Tutti gli occhi addosso – Hustle recensione

Purtroppo anche i personaggi non sono poi così originali, Adam Sandler però ci mette del suo e seppure non sia una performance da Oscar, il protagonista funziona proprio grazie all’attore. Ad infoltire il cast ci sono poi tanti giocatori e leggende dell’NBA che interpretano un ruolo o sé stessi, aggiungendo quindi quel tocco di fan-service per i fan più duri e puri. Quello che meno funziona è Vince Merrick, il nuovo proprietario della squadra che tanto odia il nostro protagonista. Vince non è nient’altro che il cattivo di turno, l’ostacolo che spinge i personaggi ad allenarsi altrimenti il film finirebbe subito, ma che non ha reali motivazioni per comportarsi così. Il tutto appare quindi molto forzato, seppure anche questo faccia parte del già visto. Hustle si avvale poi di una regia capace di valorizzare al meglio i momenti di tensione.
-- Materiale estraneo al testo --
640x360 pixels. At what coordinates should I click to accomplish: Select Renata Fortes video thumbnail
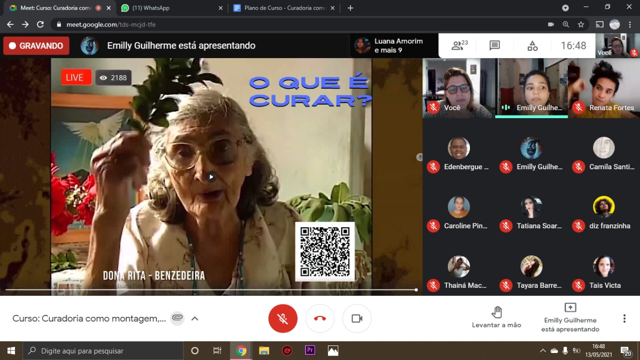click(604, 88)
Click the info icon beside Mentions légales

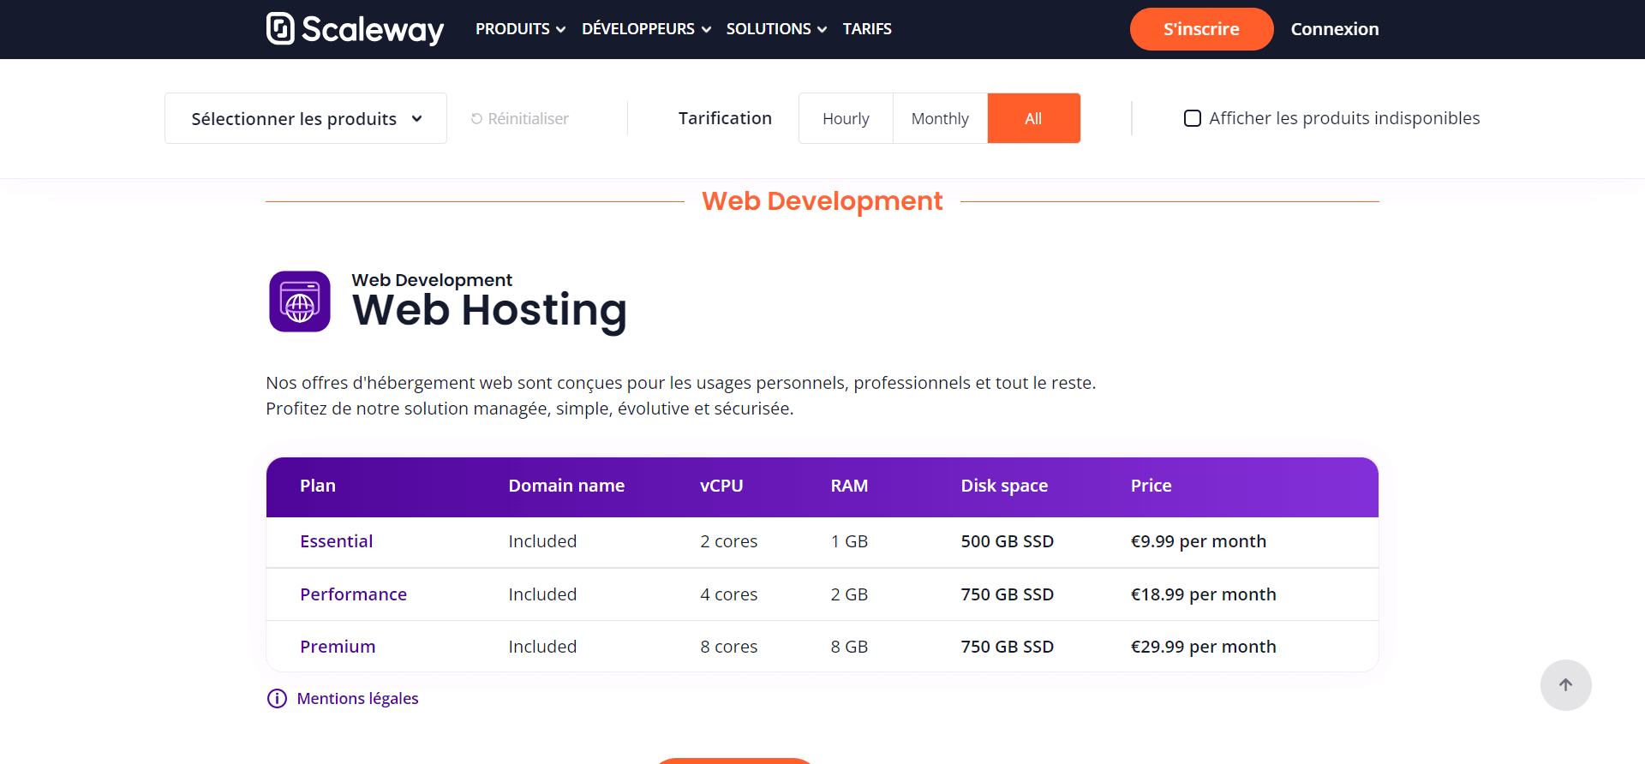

Durante le partite non sono tanto i canestri a contare, ma gli sguardi della gente sugli spalti, procuratori, osservatori e proprietari di squadre che cercano la loro prossima stella. Non importa cosa accade in campo, ma come loro ti stanno guardando e cosa pensano di te. Ovviamente come in tutti i film di questo genere c’è poi il “montaggione” alla Rocky dopo il quale il protagonista è pronto a distruggere tutto. Questo stratagemma è però abusato, con sequenze di 10 minuti in cui il film lascia spazio ad un video motivazionale sui vantaggi dello sport e l’attività fisica. Non ci aspettavamo granché da Hustle e forse per questo ha superato le nostre aspettative, sta di fatto che aveva tutte le carte in regola per passare inosservato ed invece si è fatto notare. Non siamo talent scout ma possiamo dire che questa volta Netflix ha aggiunto un giocatore valido alla sua panchina.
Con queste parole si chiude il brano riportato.